Stored data

- Opening Delimiter -

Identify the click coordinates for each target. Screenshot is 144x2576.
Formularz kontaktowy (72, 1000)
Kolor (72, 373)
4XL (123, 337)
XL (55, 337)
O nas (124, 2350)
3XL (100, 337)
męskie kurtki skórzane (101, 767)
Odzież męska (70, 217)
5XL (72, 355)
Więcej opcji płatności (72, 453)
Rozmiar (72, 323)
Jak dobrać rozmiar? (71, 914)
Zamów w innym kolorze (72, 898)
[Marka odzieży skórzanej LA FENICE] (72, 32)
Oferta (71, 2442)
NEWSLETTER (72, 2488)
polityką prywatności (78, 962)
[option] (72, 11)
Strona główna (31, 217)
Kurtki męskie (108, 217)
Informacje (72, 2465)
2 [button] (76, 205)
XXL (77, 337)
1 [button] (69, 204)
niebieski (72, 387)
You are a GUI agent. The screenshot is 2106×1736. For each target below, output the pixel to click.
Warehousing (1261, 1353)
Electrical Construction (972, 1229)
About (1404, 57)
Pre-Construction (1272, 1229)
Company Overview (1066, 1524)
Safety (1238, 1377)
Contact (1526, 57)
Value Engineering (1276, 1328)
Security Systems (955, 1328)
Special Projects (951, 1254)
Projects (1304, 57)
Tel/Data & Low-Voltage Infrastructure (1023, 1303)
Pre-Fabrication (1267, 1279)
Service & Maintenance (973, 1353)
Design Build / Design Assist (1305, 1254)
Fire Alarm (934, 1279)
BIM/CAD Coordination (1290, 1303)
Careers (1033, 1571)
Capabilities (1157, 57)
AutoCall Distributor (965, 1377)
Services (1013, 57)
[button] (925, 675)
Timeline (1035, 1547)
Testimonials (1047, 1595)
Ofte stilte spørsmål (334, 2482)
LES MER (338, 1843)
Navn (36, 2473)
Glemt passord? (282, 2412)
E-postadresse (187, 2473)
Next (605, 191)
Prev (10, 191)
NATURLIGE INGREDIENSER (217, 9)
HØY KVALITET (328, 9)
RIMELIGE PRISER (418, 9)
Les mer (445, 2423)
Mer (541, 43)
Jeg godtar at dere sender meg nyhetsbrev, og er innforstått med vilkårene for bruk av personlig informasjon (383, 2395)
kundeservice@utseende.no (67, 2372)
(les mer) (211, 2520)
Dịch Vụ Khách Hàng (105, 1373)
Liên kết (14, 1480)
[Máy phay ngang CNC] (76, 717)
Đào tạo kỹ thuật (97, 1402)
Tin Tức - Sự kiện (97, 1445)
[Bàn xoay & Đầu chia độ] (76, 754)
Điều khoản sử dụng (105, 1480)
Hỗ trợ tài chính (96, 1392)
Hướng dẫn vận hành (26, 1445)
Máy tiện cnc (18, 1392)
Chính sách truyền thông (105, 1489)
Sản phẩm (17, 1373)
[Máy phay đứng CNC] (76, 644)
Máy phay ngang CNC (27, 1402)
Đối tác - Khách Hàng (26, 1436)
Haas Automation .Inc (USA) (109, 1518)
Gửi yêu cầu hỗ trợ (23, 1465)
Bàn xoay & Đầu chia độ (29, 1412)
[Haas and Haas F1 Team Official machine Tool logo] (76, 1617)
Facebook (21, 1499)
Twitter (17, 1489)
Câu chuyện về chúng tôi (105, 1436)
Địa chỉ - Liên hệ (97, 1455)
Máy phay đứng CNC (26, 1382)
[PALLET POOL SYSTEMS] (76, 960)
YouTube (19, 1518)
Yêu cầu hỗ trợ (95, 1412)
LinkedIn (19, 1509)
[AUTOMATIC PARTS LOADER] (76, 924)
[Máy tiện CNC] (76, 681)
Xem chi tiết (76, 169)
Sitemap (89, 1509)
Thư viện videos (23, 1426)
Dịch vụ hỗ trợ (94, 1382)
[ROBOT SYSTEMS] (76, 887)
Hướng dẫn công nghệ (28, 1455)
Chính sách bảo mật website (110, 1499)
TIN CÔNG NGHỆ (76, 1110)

- Closing Delimiter -

• Problem requirements
Give again each line shown above, keeping every word as it is.

• Task response
Identify the click coordinates for each target. Screenshot is 144x2576.
Formularz kontaktowy (72, 1000)
Kolor (72, 373)
4XL (123, 337)
XL (55, 337)
O nas (124, 2350)
3XL (100, 337)
męskie kurtki skórzane (101, 767)
Odzież męska (70, 217)
5XL (72, 355)
Więcej opcji płatności (72, 453)
Rozmiar (72, 323)
Jak dobrać rozmiar? (71, 914)
Zamów w innym kolorze (72, 898)
[Marka odzieży skórzanej LA FENICE] (72, 32)
Oferta (71, 2442)
NEWSLETTER (72, 2488)
polityką prywatności (78, 962)
[option] (72, 11)
Strona główna (31, 217)
Kurtki męskie (108, 217)
Informacje (72, 2465)
2 [button] (76, 205)
XXL (77, 337)
1 [button] (69, 204)
niebieski (72, 387)
You are a GUI agent. The screenshot is 2106×1736. For each target below, output the pixel to click.
Warehousing (1261, 1353)
Electrical Construction (972, 1229)
About (1404, 57)
Pre-Construction (1272, 1229)
Company Overview (1066, 1524)
Safety (1238, 1377)
Contact (1526, 57)
Value Engineering (1276, 1328)
Security Systems (955, 1328)
Special Projects (951, 1254)
Projects (1304, 57)
Tel/Data & Low-Voltage Infrastructure (1023, 1303)
Pre-Fabrication (1267, 1279)
Service & Maintenance (973, 1353)
Design Build / Design Assist (1305, 1254)
Fire Alarm (934, 1279)
BIM/CAD Coordination (1290, 1303)
Careers (1033, 1571)
Capabilities (1157, 57)
AutoCall Distributor (965, 1377)
Services (1013, 57)
[button] (925, 675)
Timeline (1035, 1547)
Testimonials (1047, 1595)
Ofte stilte spørsmål (334, 2482)
LES MER (338, 1843)
Navn (36, 2473)
Glemt passord? (282, 2412)
E-postadresse (187, 2473)
Next (605, 191)
Prev (10, 191)
NATURLIGE INGREDIENSER (217, 9)
HØY KVALITET (328, 9)
RIMELIGE PRISER (418, 9)
Les mer (445, 2423)
Mer (541, 43)
Jeg godtar at dere sender meg nyhetsbrev, og er innforstått med vilkårene for bruk av personlig informasjon (383, 2395)
kundeservice@utseende.no (67, 2372)
(les mer) (211, 2520)
Dịch Vụ Khách Hàng (105, 1373)
Liên kết (14, 1480)
[Máy phay ngang CNC] (76, 717)
Đào tạo kỹ thuật (97, 1402)
Tin Tức - Sự kiện (97, 1445)
[Bàn xoay & Đầu chia độ] (76, 754)
Điều khoản sử dụng (105, 1480)
Hỗ trợ tài chính (96, 1392)
Hướng dẫn vận hành (26, 1445)
Máy tiện cnc (18, 1392)
Chính sách truyền thông (105, 1489)
Sản phẩm (17, 1373)
[Máy phay đứng CNC] (76, 644)
Máy phay ngang CNC (27, 1402)
Đối tác - Khách Hàng (26, 1436)
Haas Automation .Inc (USA) (109, 1518)
Gửi yêu cầu hỗ trợ (23, 1465)
Bàn xoay & Đầu chia độ (29, 1412)
[Haas and Haas F1 Team Official machine Tool logo] (76, 1617)
Facebook (21, 1499)
Twitter (17, 1489)
Câu chuyện về chúng tôi (105, 1436)
Địa chỉ - Liên hệ (97, 1455)
Máy phay đứng CNC (26, 1382)
[PALLET POOL SYSTEMS] (76, 960)
YouTube (19, 1518)
Yêu cầu hỗ trợ (95, 1412)
LinkedIn (19, 1509)
[AUTOMATIC PARTS LOADER] (76, 924)
[Máy tiện CNC] (76, 681)
Xem chi tiết (76, 169)
Sitemap (89, 1509)
Thư viện videos (23, 1426)
Dịch vụ hỗ trợ (94, 1382)
[ROBOT SYSTEMS] (76, 887)
Hướng dẫn công nghệ (28, 1455)
Chính sách bảo mật website (110, 1499)
TIN CÔNG NGHỆ (76, 1110)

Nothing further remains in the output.